Receipts are Necessary
To prevent unscrupulous contractors from taking advantage of the government’s largesse, the CRA has provided guidelines outlining acceptable documentation. The FAQ portion of the website (www.cra-arc.gc.ca/hrtc) indicates the following:
"Documentation, such as agreements, invoices, and receipts, must clearly identify the type and quantity of goods purchased or services provided, including, but not limited to, the following:
information that clearly identifies the vendor/contractor, the business address and, if applicable, the GST/HST registration number
a description of the goods and the date when the goods were purchased
the date when the goods were delivered (keep your delivery slip as proof) and/or when the work or services were performed
a description of the work performed including the address where the work was performed
the amount of the invoice
proof of payment.
Receipts or invoices must indicate paid or be accompanied by other proof of payment, such as a credit card slip or cancelled cheque."

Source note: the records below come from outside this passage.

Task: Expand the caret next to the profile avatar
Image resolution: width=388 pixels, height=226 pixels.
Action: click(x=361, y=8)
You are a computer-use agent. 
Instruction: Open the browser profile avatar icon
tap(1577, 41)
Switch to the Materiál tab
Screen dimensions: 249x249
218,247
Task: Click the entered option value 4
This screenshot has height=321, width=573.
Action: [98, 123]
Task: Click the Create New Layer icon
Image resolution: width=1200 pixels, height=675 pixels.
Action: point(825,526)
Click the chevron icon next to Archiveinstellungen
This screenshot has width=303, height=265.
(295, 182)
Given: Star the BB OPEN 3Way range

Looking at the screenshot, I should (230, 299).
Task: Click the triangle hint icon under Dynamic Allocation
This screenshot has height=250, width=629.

Although it will not be necessary to include the receipts at the time of filing your 2009 return it would be prudent to keep them for at least six years. To ensure compliance with information requirements and to assist your chartered accountant when compiling your personal tax return we suggest you print the CRA worksheet and provide the completed form along with the supporting documents to your chartered accountant at tax time.
What is Allowed?
The government requires eligible expenditures to be “of an enduring nature and integral to the dwelling.” Thus expenditures on permanent hot tubs, new windows, etc. would likely be acceptable but television sets or portable air conditioners would likely not be. Costs associated with the eligible expenditures, such as building permits, labour of tradesmen or architects, equipment rental, building materials, and fixtures are considered part of the HRTC — but the purchase of tools to do the job are not. Routine maintenance expenses such as furnace cleaning, carpet cleaning or lawn care are not eligible. If you are unsure whether your planned expenditure will fall into the acceptable category, visit the above-mentioned website for a list of the allowable items.
Additional Incentive
The tax credit for the HRTC does not interfere with the deductibility permitted under the medical expense tax credits. Thus, if renovations are necessary for health or disability reasons supported by your medical practitioner, you will be able to claim both on your 2009 tax return.
If part of your home renovation includes energy-saving retrofits such as a new high-efficiency furnace, the HRTC will apply. As a homeowner you may also be eligible for tax-free cash grants that would reduce the cost of your expenditure. In some jurisdictions the province or utility companies may provide additional incentives.
If two or more families own a home jointly, each is entitled to the HRTC credit. Thus, if joint ownership is established each taxpayer would be able to spend $10,000 on the renovation and each would receive the full tax credit of $1,350.
If you own a condominium or a co-op unit your share of eligible expenses incurred for the common area will be eligible for the HRTC.
It’s Not Too Late
Given that the eligible expenditures must be made by the end of the day January 31, 2010, little time is left to help the economy recover and improve your home or cottage while taking advantage of a tax credit for your 2009 filing. For further information or if you have any questions, speak with your accountant or check the website.